- Born: May 26, 1934
- Died: April 9, 1962 (aged 27) Taylorsville, Mississippi
- Cause of death: Gunshot wounds
- Occupation: Military police officer
- Spouse: Melva Ducksworth

= Roman Ducksworth Jr. =

African-American military police officer shot and killed in Taylorsville, Mississippi

Corporal Roman Ducksworth Jr. (May 26, 1934 – April 9, 1962) was a notable figure in American civil rights history, whose story reflects the struggle for racial equality during the violent era of the 1960s. He was shot and killed in a hate crime by Taylorsville, Mississippi police as he was heading to the hospital expecting his sixth child. His death is one of the cases that exemplify the systemic racial violence and injustice prevalent in the United States, particularly in the South, during this period.

== Personal life ==
Ducksworth was a military police officer stationed in Maryland, a few months short of finishing ten years service in the army.
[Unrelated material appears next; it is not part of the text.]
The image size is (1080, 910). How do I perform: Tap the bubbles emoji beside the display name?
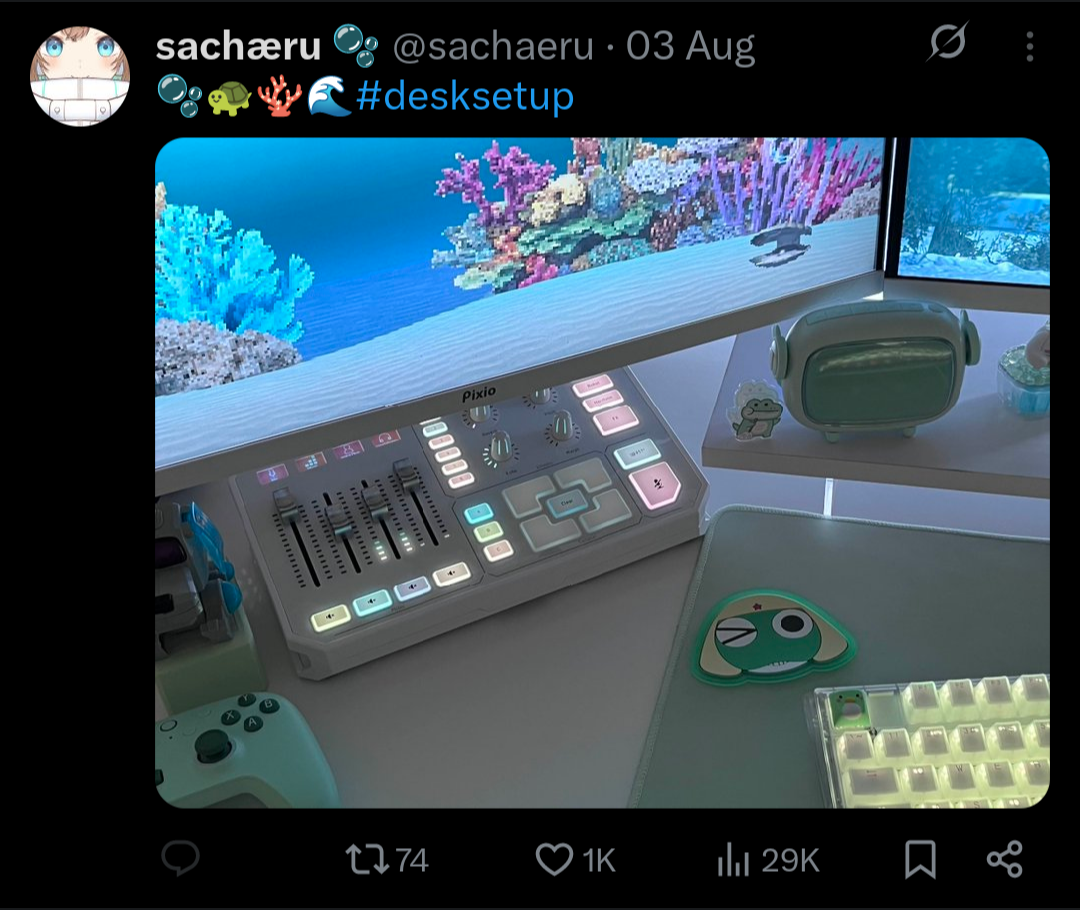tap(355, 45)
He was married and with six children, the last born right after his death.

== Death and after ==
Ducksworth was granted emergency leave by the Army after learning that his wife was having difficulties with the birth of their youngest daughter.

On April 9, 1962, Ducksworth was traveling to a hospital to visit his sick wife and newborn child. He was sleeping on the bus when a police officer escorted him off due to his race and possibly mistaking him as a freedom rider. A small tussle broke out, the officer drew his gun, and fired into Ducksworth's chest. Ducksworth's sister-in-law and her son, Odell Ducksworth, were present as he was pronounced dead on the scene.

Initial court proceedings attempted to label Roman as drunk, and the murder as self-defense. The murder was ruled a 'justifiable homicide', and no further justice has been taken upon the case ever since. As a result of the killing, Odell Ducksworth lost his job at a laundromat a few days later. Following that a cross was seen burning across his street and Odell's family was forced to move.

Upon his death Ducksworth received full military honors and a 16-gun salute. Roughly two thousand towns members attended his funeral.
In 1989, the Southern Poverty Law Center commemorated Roman Ducksworth as a civil rights martyr on a memorial designed by Maya Lin.

The case was reviewed again by the FBI as a part of the Department of Justice's Cold Case initiative. In the FBI's investigation, a witness (identity redacted) reported their understanding that the involved officer boarded the bus and assaulted the victim with a blackjack, resulting in the loss of some of the victim's teeth. The situation escalated when the victim attempted to defend himself, leading to the officer shooting him. The witness also noted that TPD Officer Bernice Jones was there during the incident. Also, the witness mentioned that another African-American passenger on the bus provided a statement to civil rights activist Medgar Evers. However, after receiving life-threatening messages targeting them and their family, this witness relocated to Florida for safety reasons.